## begin
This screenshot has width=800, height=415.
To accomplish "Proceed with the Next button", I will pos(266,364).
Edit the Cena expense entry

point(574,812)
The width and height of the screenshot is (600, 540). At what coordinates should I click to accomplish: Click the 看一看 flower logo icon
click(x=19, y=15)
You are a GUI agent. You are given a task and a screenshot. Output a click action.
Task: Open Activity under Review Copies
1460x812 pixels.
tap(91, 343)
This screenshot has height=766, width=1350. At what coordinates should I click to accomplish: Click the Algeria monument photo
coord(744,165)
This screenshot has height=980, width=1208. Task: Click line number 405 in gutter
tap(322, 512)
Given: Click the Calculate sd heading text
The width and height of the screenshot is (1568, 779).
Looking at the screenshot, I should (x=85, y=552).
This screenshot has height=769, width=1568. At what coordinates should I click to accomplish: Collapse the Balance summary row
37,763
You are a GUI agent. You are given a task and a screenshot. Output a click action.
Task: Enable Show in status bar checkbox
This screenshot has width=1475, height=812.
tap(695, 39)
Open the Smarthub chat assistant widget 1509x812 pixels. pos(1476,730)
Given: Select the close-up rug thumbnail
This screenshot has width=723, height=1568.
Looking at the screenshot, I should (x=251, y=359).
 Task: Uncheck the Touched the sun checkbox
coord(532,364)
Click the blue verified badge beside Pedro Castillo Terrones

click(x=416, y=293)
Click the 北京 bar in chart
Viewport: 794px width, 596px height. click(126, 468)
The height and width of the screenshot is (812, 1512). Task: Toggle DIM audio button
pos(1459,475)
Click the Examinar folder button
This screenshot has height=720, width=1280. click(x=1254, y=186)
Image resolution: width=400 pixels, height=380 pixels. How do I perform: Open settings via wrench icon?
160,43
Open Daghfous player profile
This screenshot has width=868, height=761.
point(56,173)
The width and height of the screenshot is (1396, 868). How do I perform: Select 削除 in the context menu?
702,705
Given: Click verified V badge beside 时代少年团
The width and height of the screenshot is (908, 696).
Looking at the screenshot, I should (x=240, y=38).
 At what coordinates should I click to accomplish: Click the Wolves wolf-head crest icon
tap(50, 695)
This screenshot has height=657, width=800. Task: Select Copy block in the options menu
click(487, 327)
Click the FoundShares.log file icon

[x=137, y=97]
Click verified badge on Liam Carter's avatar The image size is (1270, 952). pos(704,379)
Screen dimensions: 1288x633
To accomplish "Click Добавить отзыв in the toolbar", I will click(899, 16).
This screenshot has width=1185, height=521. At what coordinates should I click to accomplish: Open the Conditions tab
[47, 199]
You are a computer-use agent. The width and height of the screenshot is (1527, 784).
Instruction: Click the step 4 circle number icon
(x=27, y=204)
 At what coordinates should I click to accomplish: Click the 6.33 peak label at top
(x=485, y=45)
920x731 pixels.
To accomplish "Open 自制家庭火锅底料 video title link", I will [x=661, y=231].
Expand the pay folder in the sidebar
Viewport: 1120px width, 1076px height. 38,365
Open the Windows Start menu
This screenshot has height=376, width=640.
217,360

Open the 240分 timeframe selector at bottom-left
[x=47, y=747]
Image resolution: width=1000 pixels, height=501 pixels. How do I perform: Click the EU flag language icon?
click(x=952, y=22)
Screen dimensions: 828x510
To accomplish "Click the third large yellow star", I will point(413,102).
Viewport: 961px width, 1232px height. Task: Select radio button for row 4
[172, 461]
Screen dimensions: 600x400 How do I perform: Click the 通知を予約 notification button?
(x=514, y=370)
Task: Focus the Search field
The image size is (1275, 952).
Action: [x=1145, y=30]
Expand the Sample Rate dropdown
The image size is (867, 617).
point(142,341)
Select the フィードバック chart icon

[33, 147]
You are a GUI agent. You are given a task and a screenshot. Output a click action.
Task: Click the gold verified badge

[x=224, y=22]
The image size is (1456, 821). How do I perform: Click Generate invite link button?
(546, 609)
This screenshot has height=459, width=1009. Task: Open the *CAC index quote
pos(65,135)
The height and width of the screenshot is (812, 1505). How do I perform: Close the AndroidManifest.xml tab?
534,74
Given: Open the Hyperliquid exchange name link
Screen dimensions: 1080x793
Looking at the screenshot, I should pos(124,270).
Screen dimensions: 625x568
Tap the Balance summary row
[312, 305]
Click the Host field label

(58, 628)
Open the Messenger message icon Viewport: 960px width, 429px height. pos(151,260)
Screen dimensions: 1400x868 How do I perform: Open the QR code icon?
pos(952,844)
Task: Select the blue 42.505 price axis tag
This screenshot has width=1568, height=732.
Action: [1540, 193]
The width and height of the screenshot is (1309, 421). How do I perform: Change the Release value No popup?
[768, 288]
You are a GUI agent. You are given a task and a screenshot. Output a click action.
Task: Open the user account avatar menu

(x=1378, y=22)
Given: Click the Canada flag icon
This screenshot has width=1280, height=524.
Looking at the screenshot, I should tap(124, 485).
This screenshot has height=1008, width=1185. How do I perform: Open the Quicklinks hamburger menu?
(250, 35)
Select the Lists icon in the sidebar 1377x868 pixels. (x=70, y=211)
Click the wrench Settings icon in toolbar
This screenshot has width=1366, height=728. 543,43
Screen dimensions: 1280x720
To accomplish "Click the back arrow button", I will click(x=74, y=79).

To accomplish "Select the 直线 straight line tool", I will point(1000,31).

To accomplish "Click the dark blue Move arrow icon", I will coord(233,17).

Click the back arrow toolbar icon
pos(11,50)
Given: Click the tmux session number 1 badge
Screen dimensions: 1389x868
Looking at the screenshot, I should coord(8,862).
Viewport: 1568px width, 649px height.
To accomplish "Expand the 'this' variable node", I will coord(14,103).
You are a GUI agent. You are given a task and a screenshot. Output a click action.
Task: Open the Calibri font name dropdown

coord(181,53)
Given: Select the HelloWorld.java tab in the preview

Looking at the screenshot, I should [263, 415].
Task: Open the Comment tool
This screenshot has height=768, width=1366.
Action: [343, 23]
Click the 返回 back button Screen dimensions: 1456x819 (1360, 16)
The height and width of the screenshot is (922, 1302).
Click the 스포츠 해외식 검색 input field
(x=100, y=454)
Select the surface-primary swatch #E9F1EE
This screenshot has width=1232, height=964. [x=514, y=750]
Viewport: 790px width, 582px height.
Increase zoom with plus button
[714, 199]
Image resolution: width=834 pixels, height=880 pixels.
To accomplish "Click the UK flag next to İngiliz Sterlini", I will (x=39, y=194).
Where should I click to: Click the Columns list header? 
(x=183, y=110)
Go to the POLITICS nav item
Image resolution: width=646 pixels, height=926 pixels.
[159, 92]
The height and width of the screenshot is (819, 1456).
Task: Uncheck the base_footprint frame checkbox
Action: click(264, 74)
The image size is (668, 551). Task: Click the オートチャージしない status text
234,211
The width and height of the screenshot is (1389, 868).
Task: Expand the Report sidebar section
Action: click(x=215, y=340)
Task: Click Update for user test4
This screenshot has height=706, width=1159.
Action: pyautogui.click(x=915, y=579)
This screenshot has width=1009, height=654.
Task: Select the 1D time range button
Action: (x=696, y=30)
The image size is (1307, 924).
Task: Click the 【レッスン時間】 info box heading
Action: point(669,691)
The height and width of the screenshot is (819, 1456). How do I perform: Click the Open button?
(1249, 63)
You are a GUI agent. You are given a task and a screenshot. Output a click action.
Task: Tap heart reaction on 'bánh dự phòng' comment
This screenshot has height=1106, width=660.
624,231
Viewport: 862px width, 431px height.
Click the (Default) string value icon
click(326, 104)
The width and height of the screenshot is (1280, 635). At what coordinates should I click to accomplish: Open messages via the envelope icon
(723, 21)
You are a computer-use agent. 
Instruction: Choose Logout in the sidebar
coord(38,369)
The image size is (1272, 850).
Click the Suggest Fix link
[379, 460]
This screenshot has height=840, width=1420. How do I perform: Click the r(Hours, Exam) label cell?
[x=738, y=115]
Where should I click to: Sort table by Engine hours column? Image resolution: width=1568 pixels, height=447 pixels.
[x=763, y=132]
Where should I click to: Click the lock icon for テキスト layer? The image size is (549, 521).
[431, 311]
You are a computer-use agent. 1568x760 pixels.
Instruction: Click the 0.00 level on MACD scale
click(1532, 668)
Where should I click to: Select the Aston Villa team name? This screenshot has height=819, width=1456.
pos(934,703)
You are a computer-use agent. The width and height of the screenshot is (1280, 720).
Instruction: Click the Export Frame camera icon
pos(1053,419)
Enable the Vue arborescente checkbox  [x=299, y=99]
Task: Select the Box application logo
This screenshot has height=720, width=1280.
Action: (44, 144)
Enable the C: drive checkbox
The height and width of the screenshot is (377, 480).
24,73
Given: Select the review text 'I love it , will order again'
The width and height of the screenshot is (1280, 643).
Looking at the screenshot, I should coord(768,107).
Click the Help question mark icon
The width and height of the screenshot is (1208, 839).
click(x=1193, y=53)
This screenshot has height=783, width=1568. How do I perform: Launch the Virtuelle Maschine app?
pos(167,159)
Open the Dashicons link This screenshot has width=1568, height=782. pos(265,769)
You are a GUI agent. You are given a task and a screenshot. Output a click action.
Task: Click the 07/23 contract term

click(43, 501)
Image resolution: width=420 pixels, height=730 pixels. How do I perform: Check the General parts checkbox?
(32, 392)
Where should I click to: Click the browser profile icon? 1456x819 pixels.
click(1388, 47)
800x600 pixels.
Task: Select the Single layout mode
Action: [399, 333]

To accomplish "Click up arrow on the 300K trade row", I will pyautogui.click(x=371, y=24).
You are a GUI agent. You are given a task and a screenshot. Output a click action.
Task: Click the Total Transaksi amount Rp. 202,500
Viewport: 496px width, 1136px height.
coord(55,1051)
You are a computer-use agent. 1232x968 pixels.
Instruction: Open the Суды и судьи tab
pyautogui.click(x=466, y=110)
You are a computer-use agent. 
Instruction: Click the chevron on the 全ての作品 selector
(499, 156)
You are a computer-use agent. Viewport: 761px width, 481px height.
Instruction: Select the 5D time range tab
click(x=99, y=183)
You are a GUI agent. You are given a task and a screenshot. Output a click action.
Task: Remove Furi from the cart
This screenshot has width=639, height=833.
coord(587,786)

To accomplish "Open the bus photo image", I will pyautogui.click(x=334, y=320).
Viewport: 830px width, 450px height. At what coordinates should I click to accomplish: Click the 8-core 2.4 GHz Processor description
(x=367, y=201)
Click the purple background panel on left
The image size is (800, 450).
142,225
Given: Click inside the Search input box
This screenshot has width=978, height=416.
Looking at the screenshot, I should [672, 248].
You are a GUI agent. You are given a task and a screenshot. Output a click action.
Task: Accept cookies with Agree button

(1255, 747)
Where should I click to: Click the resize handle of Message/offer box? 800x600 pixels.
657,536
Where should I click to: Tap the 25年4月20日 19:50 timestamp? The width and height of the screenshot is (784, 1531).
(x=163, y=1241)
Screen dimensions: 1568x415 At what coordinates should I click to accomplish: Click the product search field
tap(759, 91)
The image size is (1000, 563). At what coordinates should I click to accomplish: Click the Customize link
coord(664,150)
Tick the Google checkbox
## end
## Exercise
From the listing above, keep only the lines that contain the string "dimensions". Case must match.

## Reply
Screen dimensions: 1288x633
Screen dimensions: 828x510
Screen dimensions: 600x400 How do I perform: Click the 通知を予約 notification button?
Screen dimensions: 1080x793
Screen dimensions: 625x568
Screen dimensions: 1400x868 How do I perform: Open the QR code icon?
Screen dimensions: 1280x720
Screen dimensions: 1389x868
Click the 返回 back button Screen dimensions: 1456x819 (1360, 16)
Screen dimensions: 1568x415 At what coordinates should I click to accomplish: Click the product search field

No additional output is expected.